A Fire Upon the Deep 
Predicted: Fantasy 
Actual: Fantasy 

A Wizard of Earthsea 
Predicted: Science Fiction 
Actual: Fantasy 

Got 4 out of 5 correct.


## Multinomial Naive Bayes

For this method, we will use `naive_bayes.MultinomialNB` from Scikit-Learn.

In [12]:
from sklearn.naive_bayes import MultinomialNB
mnb_classifier = MultinomialNB(alpha=.45)
mnb_classifier.fit(x_train, y_train)

MultinomialNB(alpha=0.45, class_prior=None, fit_prior=True)

In [13]:
predictions = mnb_classifier.predict(x_test)
print('F1 score:', metrics.f1_score(y_test, predictions, average='macro'))
print('Accuracy:', metrics.accuracy_score(y_test, predictions))

F1 score: 0.5636639050191085
Accuracy: 0.644891122278057


We can see that both F1 score and accuracy are lower for naive bayes classifier than those for logistic regression.
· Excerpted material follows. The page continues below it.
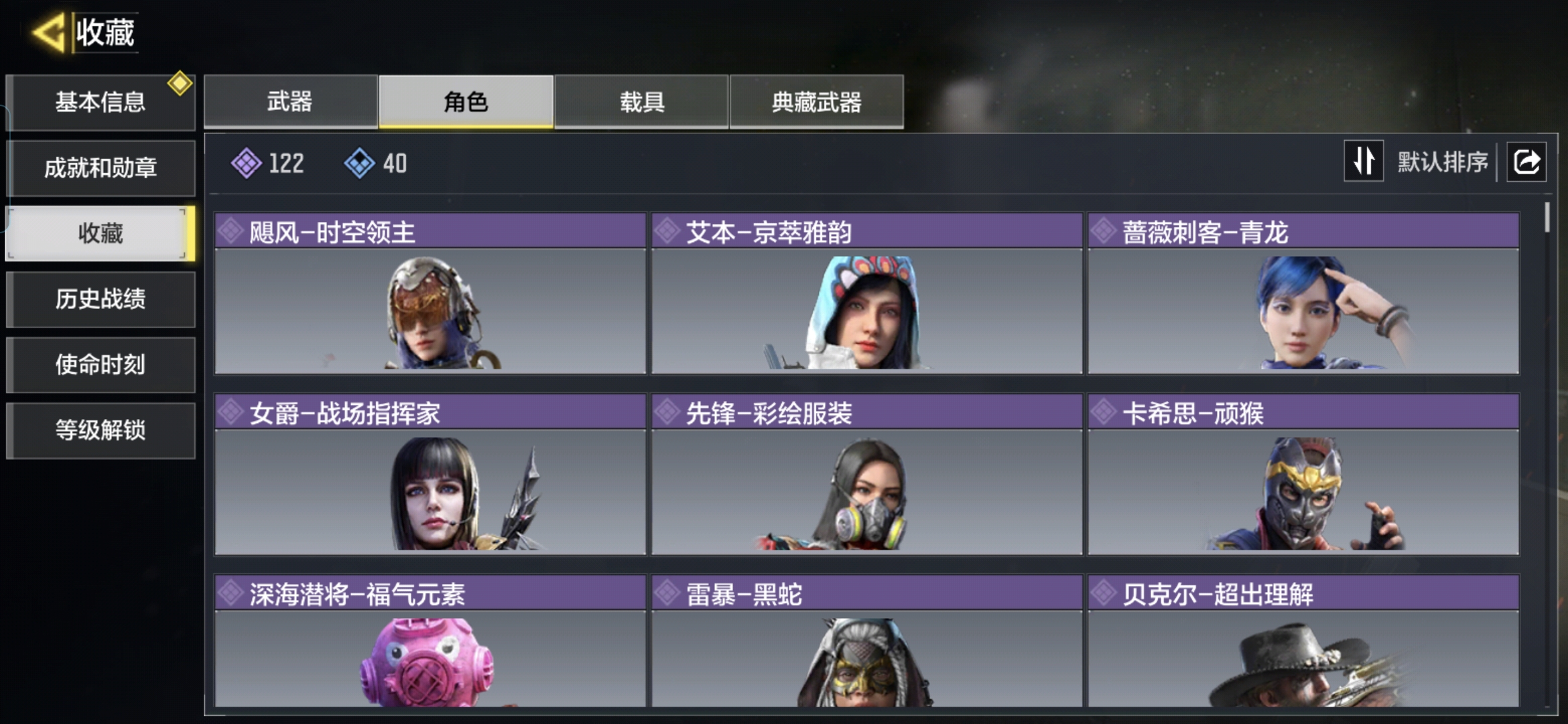Click the character list scrollbar
This screenshot has height=724, width=1568.
[x=1547, y=217]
This can also be observed when we test the model on the first 5 books from the original dataframe.

In [14]:
idx = 0
correct = 0
total = 0

while total < 5:
    try:
        prediction = mnb_classifier.predict(vectorizer.transform(tokenized_summaries)[idx])[0]
        actual = genre_books['genre'][idx]
        if (prediction == actual):
            correct += 1
        print(genre_books['title'][idx], '\nPredicted:', prediction, '\nActual:', actual, '\n')
        total += 1
    except:
        continue
    finally:
        idx += 1

print('Got', correct, 'out of', total, 'correct.')

Animal Farm 
Predicted: Novel 
Actual: Children's literature 

A Clockwork Orange 
Predicted: Novel 
Actual: Novel 

The Plague 
Predicted: Novel 
Actual: Novel 

A Fire Upon the Deep 
Predicted: Fantasy 
Actual: Fantasy 

A Wizard of Earthsea 
Predicted: Science Fiction 
Actual: Fantasy 

Got 3 out of 5 correct.


## Saving the model

Finally, we will save both the models in the disk.

In [15]:
from joblib import dump
dump(reg_classifier, 'books-genre-linear-regression.gz')
dump(mnb_classifier, 'books-genre-naive-bayes.gz')

['books-genre-naive-bayes.gz']

The model can later be loaded by `joblib.load` function.